When you question your plans
Shortly after returning from a mission trip, Ben invited me to join him. He was my first date, my first boyfriend, and the first man to show interest in me and pursue me seriously. I didn’t have to chase him. He didn’t have to prove his worth. And I didn’t have to pretend to be someone I wasn’t. But after just a few months, our spark was extinguished. Our Fourth of July love affair was a fluke, I prayed to God to date and marry one person, and I was devastated to break up with him. I told God I was stupid and sorry. I must have been all wrong. Maybe I wasn’t ready after all.
Over the next month, Ben and I remained friends but distanced ourselves. I knew he still loved me, but every time we spent time together, he got me a different version of Ben than he thought I wanted. . Remember when I mentioned the cynicism of my high school impressions of him?He was a sweet, kind and loyal man, but I didn’t really know him. I knew he needed space. From November to December of that year, the change of season brought a change to me as well. I never imagined Ben and I would be together again, and yet we are here. Because once he was myself, I fell in love. So did he. Not for loving perfection, but for love where two imperfect people learn to be themselves and to love each other in the Lord.
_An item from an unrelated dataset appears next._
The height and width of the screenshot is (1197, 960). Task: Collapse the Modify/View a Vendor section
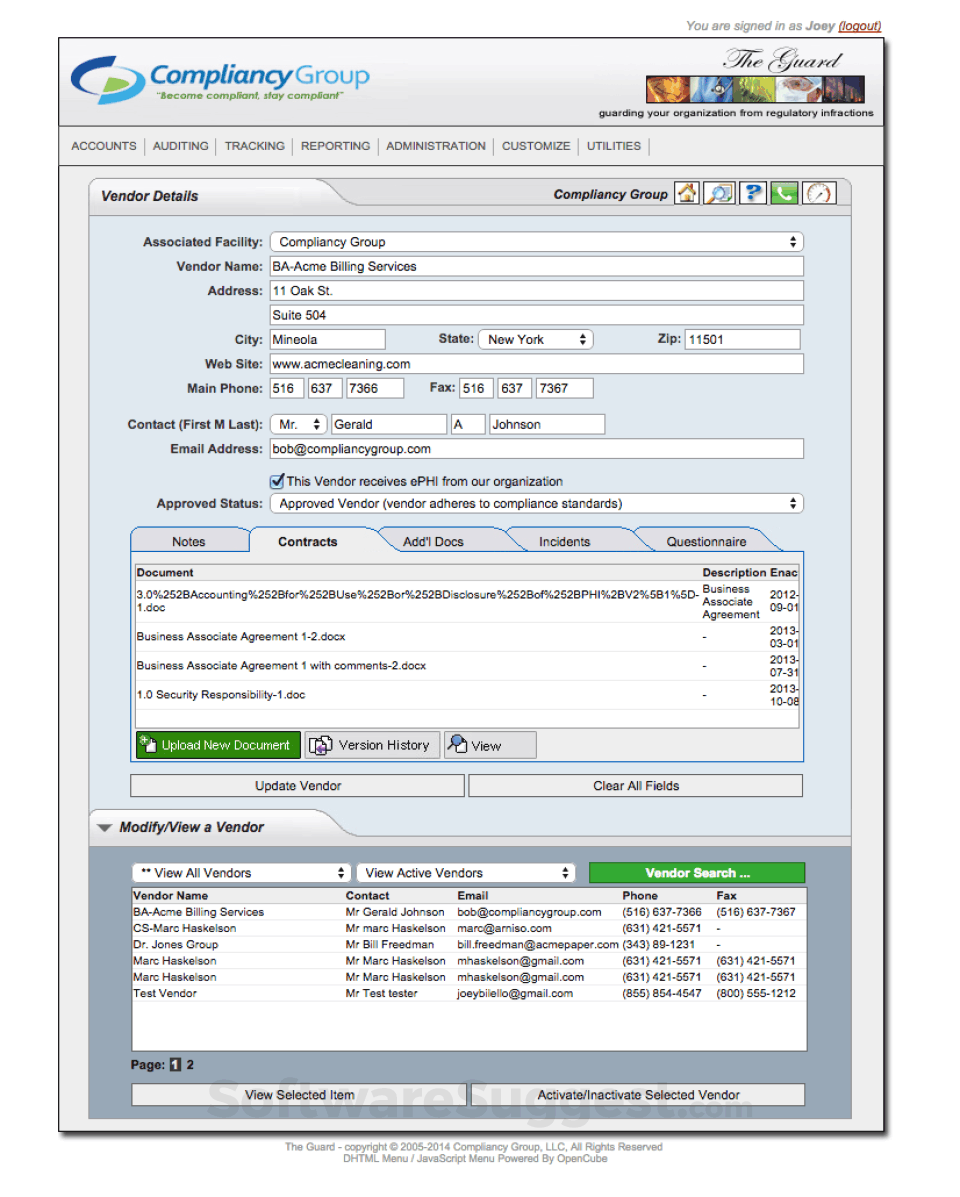pyautogui.click(x=104, y=828)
July 2023 will be over five years since we first met. Our wedding is the complete fulfillment of a promise I have been praying for over 13 years. For years I wondered if God would hear and answer my prayers. You can imagine my face when Ben and I took the plunge. Still, here I am, about to marry the only man I’ve ever dated. Because that’s what I prayed for.
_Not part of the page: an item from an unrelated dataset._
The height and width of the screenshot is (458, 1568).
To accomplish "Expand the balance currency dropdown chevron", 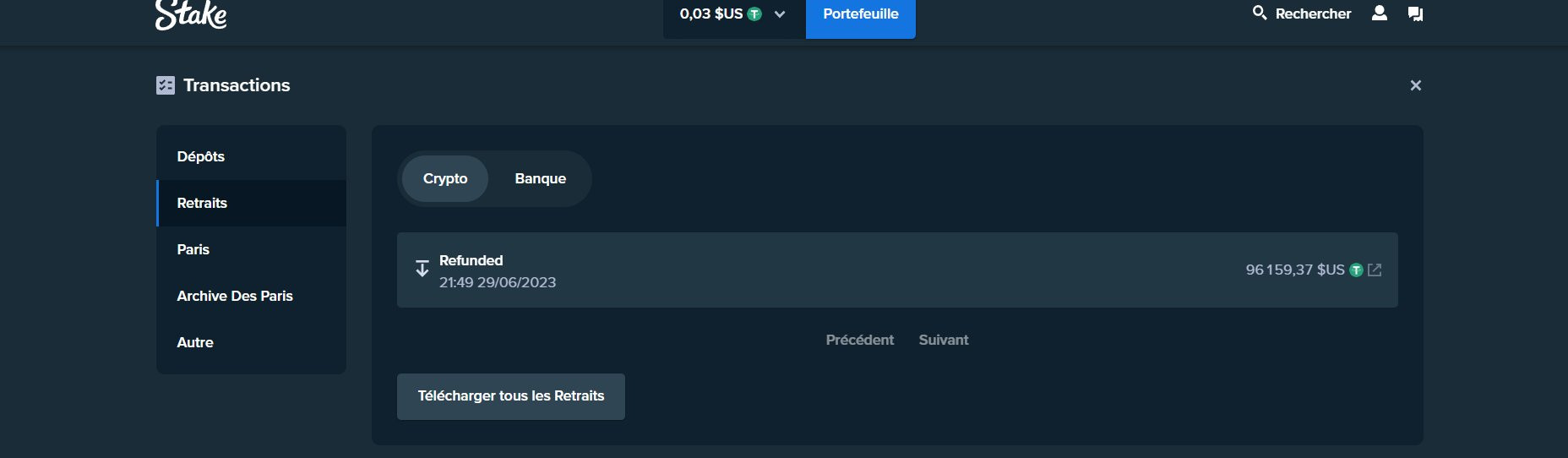I will pos(780,14).
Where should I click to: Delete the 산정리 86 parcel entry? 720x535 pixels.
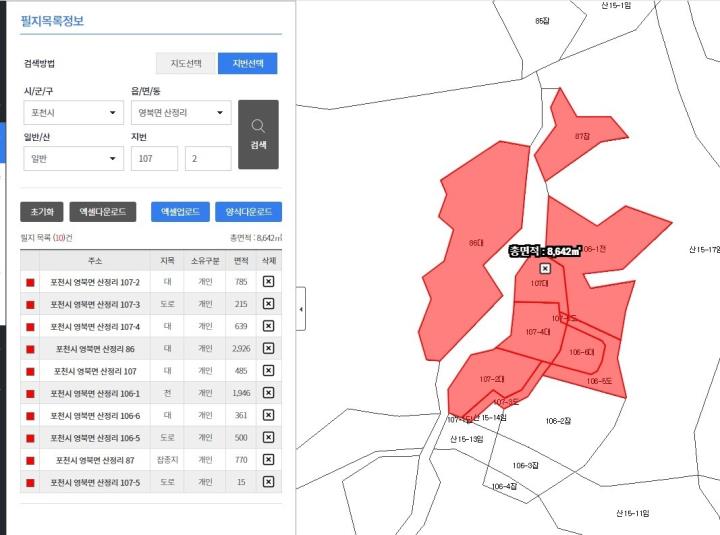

Even though the last minute preparations for my wedding are still overwhelming, I am writing this post to praise God for the overwhelming goodness in my life. And while I am excited about this marriage journey, I also know that this is just the beginning of God’s wonderful plan for me. My love story is one I never could have imagined. It wasn’t what I expected. That’s not what I was thinking. But that’s not all. It’s all God knew I needed. And even more. It is more than I could ask, think, pray, or imagine, and I am grateful.
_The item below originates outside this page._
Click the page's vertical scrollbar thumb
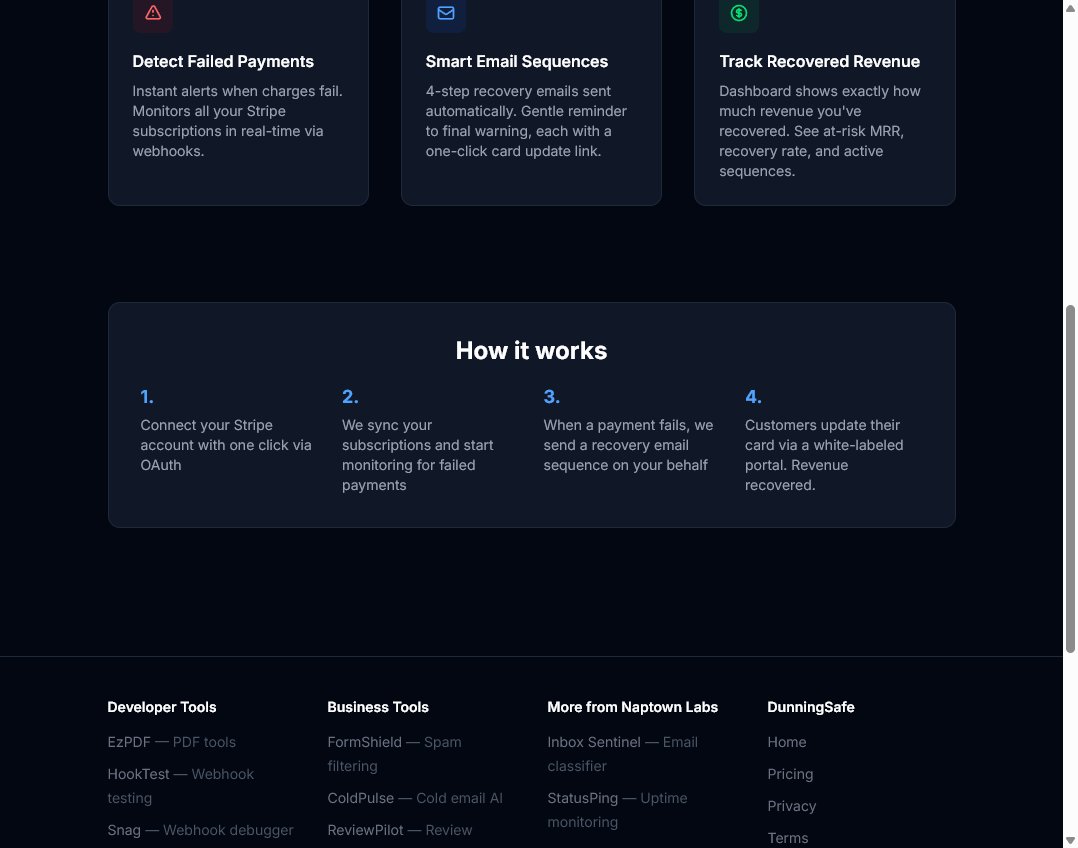1078x848 pixels. 1070,478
I have a lot of work to do, but I want to never forget the goodness of God that has been inscribed in my life since day one. This marriage and covenant we are about to enter into is just one of God’s many promises to be fulfilled. Marriage is often put on a pedestal. I think that’s why we recognize God’s faithfulness in what is being broadcast to large segments of society. But I want to be able to recognize God’s goodness in all areas of my life, married or not. Especially the small, mundane things we miss every day.
- A kiss from my dog, Lucky, who welcomes me after a long and hard day.
- A gentle breeze blowing in the strong sunshine.
- Chatting with an allergist who gives me weekly injections.
- The pain I endure reminds me that this is not my home.
Each one of those things reflects God’s goodness as much as my future marriage. Because they are nothing special, because they are good in all that God does. And while marriage is a big deal that symbolizes Christ and the Church, a sacred covenant, it is not the whole story. God is good in all things. He is loyal in everything. And marriage is just one of God’s many blessings.
Photo credit: ©Getty Images/bfk92
Amber Ginter She is a young adult author currently working as an English teacher in Chillicothe, Ohio, and has a passionate desire to impact the world for Jesus through her love of writing, aesthetics, health/fitness, and service. I have. Amber seeks to proclaim her love for Christ and the gospel through her writing, her aesthetic worship arts, and her volunteer work. She is enrolled in the YWW Author Conservatory to become a full-time author and is also a featured author on Crosswalk.